In accordance with Rule 1001(9) as promulgated by the Supreme Court of the State of Kansas pertaining to Media Coverage of Judicial Proceedings, the Chief Court Clerk is designated as Media Coordinator for the 6th Judicial District.


The District Judge of Division one (1) shall maintain his or her chambers in Paola.  The District Judge of Division two (2) shall maintain his or her chambers in Mound City and the District Judge of Division three (3) shall maintain his or her chambers in Fort Scott.

The resident District Judge of each county shall be responsible for all the assignments and hearing of all cases within that county, subject to approval of the Chief Judge.  The Chief Judge will maintain ultimate authority to assign and hear cases as provided in Supreme Court Rule 107.


6.1       Consolidation.    Cases appropriate for consolidation shall be consolidated with the lowest number case unless otherwise ordered by the Chief Judge.  When a case with a higher number is consolidated with a case having a lower number, the judge assigned to the case with the higher number shall order the consolidation after conferring with the judge with the lower number case, if such case is in another division.

When cases are filed under two different Chapters (60-61-59-38) the judge shall notify in writing the judge succeeding to the case.

Any case dismissed and re-filed shall be transferred to the same division to which it was previously assigned.  (See Supreme Court Rule 107 and K.S.A. 60-242(a).)

6.2       Dismissal for lack of prosecution:   Periodically at such times as the assigned judge may deem appropriate, or at the suggestion of the Clerk, the judge may notify counsel of cases subject to dismissal for want of prosecution.   Notification will consist of a notice of intent to dismiss for lack of prosecution.  Upon dismissal a notice of final action will be mailed, or deposited in counsel’s box.


7.1       Motions.  All motions, unless made during a hearing or at trial, shall be in writing and shall be filed with the clerk.  An original shall be filed and shall be accompanied by or contain a brief or memorandum suggesting the reasons and authorities in support.
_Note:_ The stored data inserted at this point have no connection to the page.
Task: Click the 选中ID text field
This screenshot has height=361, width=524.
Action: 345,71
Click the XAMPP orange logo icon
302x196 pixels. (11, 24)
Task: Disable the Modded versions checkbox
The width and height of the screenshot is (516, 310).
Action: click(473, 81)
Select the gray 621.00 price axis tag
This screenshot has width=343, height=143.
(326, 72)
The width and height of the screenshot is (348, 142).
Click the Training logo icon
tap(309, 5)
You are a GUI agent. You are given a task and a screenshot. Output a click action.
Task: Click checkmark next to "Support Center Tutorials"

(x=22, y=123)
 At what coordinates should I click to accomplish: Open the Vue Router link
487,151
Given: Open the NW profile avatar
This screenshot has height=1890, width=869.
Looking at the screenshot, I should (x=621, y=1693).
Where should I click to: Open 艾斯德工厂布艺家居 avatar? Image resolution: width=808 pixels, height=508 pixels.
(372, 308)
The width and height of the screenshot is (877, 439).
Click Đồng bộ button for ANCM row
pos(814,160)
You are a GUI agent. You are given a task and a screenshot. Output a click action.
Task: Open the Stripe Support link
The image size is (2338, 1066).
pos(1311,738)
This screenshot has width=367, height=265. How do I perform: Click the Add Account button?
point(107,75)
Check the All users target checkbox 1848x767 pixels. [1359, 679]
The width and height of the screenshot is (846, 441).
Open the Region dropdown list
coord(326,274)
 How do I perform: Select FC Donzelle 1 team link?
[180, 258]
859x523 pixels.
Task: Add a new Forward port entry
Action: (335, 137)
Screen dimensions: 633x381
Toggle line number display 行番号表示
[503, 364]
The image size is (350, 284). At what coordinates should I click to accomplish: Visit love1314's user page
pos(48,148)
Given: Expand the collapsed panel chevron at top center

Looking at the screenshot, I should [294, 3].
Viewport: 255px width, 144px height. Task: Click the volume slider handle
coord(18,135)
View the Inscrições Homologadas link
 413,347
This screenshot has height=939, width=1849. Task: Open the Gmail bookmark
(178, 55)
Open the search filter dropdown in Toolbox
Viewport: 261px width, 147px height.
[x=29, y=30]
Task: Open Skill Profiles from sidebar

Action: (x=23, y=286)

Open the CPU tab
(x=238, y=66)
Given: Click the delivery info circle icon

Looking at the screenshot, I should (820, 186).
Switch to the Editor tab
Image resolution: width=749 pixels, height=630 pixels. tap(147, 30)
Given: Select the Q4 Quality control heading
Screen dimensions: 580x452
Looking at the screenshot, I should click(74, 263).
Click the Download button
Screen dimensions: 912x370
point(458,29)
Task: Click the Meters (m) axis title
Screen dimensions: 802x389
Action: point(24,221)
A party opposing a motion other than one to dismiss, one for summary judgment, or post judgment relief under Chapter 60, Article 16 shall, within ten (10) days after service of the motion upon it, file an original with the clerk and serve upon all other parties a written response to the motion containing a short, concise statement of his opposition to the motion, and if appropriate, a brief or memorandum in support thereof.  A party shall have twenty-one (21) days to respond to a motion to dismiss or for summary judgment.  The party may, within ten (10) days after the service of such a response, file an original with the clerk and serve upon all other parties a copy of a written reply memorandum.  No other replies will be allowed.   Any such motion, not responded to may be granted sua sponte.

7.2       Hearings.  No contested hearing shall be scheduled on any regular docket without the specific approval of the Judge who has been assigned to hear that particular case.  If oral argument or a fact hearing is allowed by the Court, after request by counsel, the Court will set the matter specially for hearing.  At any time after the expiration of the initial response time to a motion when no request for a hearing or oral argument has been granted, the motion shall be deemed finally submitted for decision.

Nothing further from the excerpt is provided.